It can actually be quite instructive to consider economics not as a science or sociology but as a religion, complete with doctrines, priests, and constant references to faith. So says John Rapley in his essay from The Guardian last July.
“Think about it. Economics offers a comprehensive doctrine with a moral code promising adherents salvation in this world; an ideology so compelling that the faithful remake whole societies to conform to its demands. It has its gnostics, mystics and magicians who conjure money out of thin air, using spells such as “derivative” or “structured investment vehicle” … it has its prophets, reformists, moralists and above all, its high priests who uphold orthodoxy in the face of heresy.”
If the economy is the new religion of the masses, then economists are its priestly class replete with their own denominational squabbles and even scandals. The economists are like priests,
“…giving us guidance on how to reach a promised land of material abundance and endless contentment. For a long time, they seemed to deliver on that promise, succeeding in a way few other religions had ever done, our incomes rising thousands of times over and delivering a cornucopia bursting with new inventions, cures and delights.”
Economics dominates modern ethical discourse. Profitability now equates with ethical virtue. The bottom line ethical question for Western society–the question behind all of our other questions–is no longer “what is true?” or “what is good?” and certainly not “what is beautiful?” The bottom line ethical question of our day is “what is profitable?”
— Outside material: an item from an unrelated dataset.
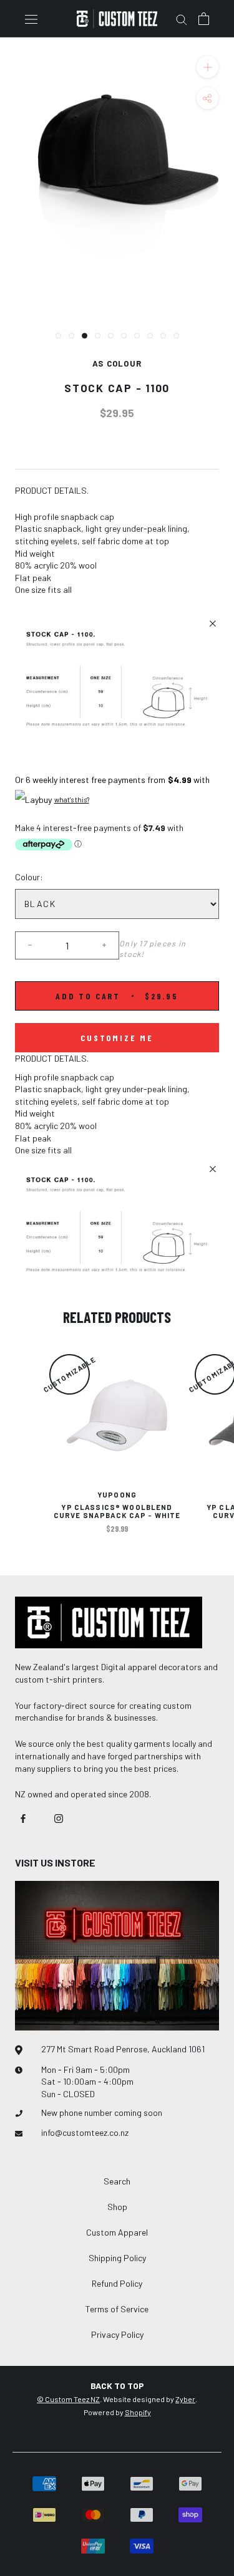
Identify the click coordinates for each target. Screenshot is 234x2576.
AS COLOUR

If economics really is a religion, then it is by far the most successful and widely held belief system in human history. Rapley writes,
“With nearly every country on the planet adhering to the same free-market playbook, and with university students flocking to do degrees in the subject, economics seemed to be attaining the goal that had eluded every other religious doctrine in history: converting the entire planet to its creed.”
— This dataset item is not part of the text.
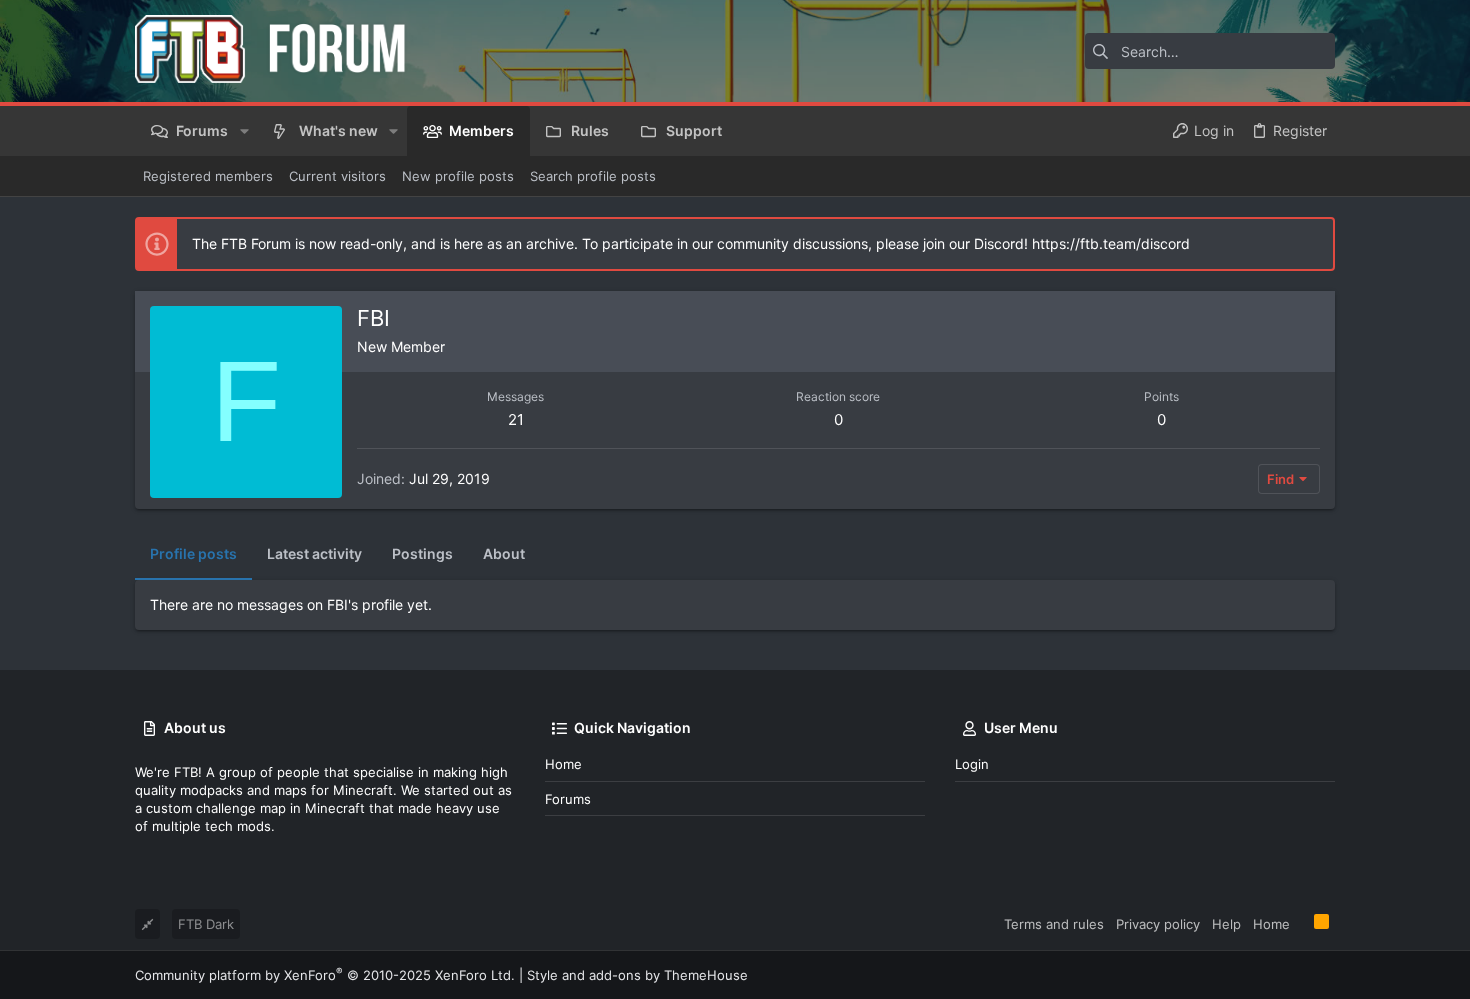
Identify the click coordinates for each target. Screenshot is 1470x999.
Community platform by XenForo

Perhaps it is time for our society to rethink the sovereignty we’ve granted economics. Their predictive and organizational powers were at an all-time high just before the 2008 collapse. Some economists even bragged that they had essentially depression-proofed the economy. They were wrong.
This reality inspires Rapley’s most stinging critique:
“The hubris in economics came not from a moral failing among economists, but from a false conviction: the belief that theirs was a science. It neither is nor can be one, and has always operated more like a church. You just have to look at its history to realise that.”
I’ve written about this extensively. Free market capitalism is a powerful modern myth. There is no such thing as a “free market.” All markets are created and governed by rules that restrict some forces and unleash others. This fact cannot be emphasized enough.So, when economists appeal to the “free market” to justify a specific order to our society, they are really appealing to a set of rules they themselves have designed. In this way our modern economists are not unlike the priests of the pre-reformation Roman Catholic Church. An appeal to church doctrine was identical to an appeal to God.
Modern economic dogma is presented as though it is a force of nature, holy and self-evident. In truth economic dogma is created by the economic priestly class, and designed specifically to benefit the priests and their billionaire patrons.
Observance to modern economic dogma, Rapley notes, “is enforced in much the same way that a religious doctrine maintains its integrity: by repressing or simply eschewing heresies.”
Yet it’s easy to demonstrate that this view of economics struggles with internal coherency. Economic dogma is not built on natural data as is the case with physics or medicine. Economics is built on human data generated in much the same way as church dogma.
Hence economic data is open to wide variations in interpretation. Rapley says, “just as you can find a quotation in the Bible that will justify almost any behaviour, you can find human data to support almost any statement you want to make about the way the world works.” This situation is perfect if you are selling consulting services or self-help books. It’s not so great if you are part of the working class. The priests control access to the money god. The priests make the rules. They control the system.
Sadly, the priestly class of economists and their friends in the political class have not designed economic systems that are fair for everyone. Appeals to individual liberty, limited government and the free market ring quite hollow today. These doctrines have given us an economy that no longer works for average people. CEO pay has grown 90 times faster than typical worker pay since 1980. The world’s 8 richest men hold more wealth than half the world’s population put together. In America the top 1 out of 1000 households holds about 90% of the wealth.
Perhaps the time has come for an economic reformation. We could characterize modern day figures like Bernie Sanders and Elizabeth Warren as the Luther-Erasmus one two punch of a growing economic reformation.
As long as the billionaire class continues to buy and sell politicians (the ruling class), whose laws and positions are substantiated by economic research produced by economists (the priestly class) then this religion of economics will continue to slide toward corruption. As it does things will continue to get worse for the working class. At some point American society will reach a tipping point. Sooner or later the reformation will come.